Ce montant d'argent provient d'un don qu'a fait la députée Mireille Jean. « Son attachée politique nous a contactés avant Noël pour savoir comment Mme Jean pourrait aider. On lui a fait part des besoins qu'on avait pendant le mois de janvier. C'est un montant plus élevé que ce qu'on a habituellement. On a toujours de l'aide de la part de différents organismes et des dons personnels, mais ce n'est pas autant que ça. Alors c'est vraiment plaisant! », assure l'agente aux approvisionnements de l'organisme de Chicoutimi.
« Les gens en arrachent. On ne peut pas se le cacher. Surtout lorsqu'on prend en compte la réalité des nouveaux pauvres. Alors dans les prochaines semaines, les gens vont se tourner vers des organismes pour recevoir un peu d'aide pour se nourrir. On le sait que ça va être difficile, alors faire tirer des bons d'achat, c'est une façon qu'on a trouvée pour aider », conclut Mme Maltais.
Halte-Ternative
Pour ce qui est de l'Halte-Ternative, l'équivalent de La Recette, mais à Jonquière, on présente un peu le même portrait. « À la fin de l'année, c'est toujours tranquille. Avec tous les organismes qui donnent des paniers de Noël, les gens viennent un peu moins », raconte la coordonnatrice de l'organisme, Mélanie St-Gelais.
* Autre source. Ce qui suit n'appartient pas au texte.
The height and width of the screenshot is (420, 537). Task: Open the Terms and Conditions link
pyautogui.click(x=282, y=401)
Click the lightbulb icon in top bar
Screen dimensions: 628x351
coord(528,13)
Par exemple, Mme St-Gelais mentionne que pendant les Fêtes, l'Halte-Ternative a accueilli seulement trois personnes pendant une journée. « C'était l'une des journées où La Recette était fermée, alors ces personnes sont venues chez nous », explique-t-elle. À titre de comparaison, lors d'une journée habituelle, c'est plutôt une vingtaine de personnes qui franchissent les portes de l'organisme.
« Vers la mi-décembre, c'est toujours un peu plus achalandé que les autres mois. Mais c'est toujours calme pendant le temps des Fêtes. Ça commence à reprendre cette semaine. On voit déjà une différence », poursuit la coordonnatrice.
Par ailleurs, Mélanie St-Gelais tient à préciser que l'Halte-Ternative ne fait pas de dépannage alimentaire. L'épicerie fait plutôt affaire avec d'autres organismes, qui eux fournissent des bons d'achat à la population vulnérable qui vient les utiliser à l'Halte-Ternative.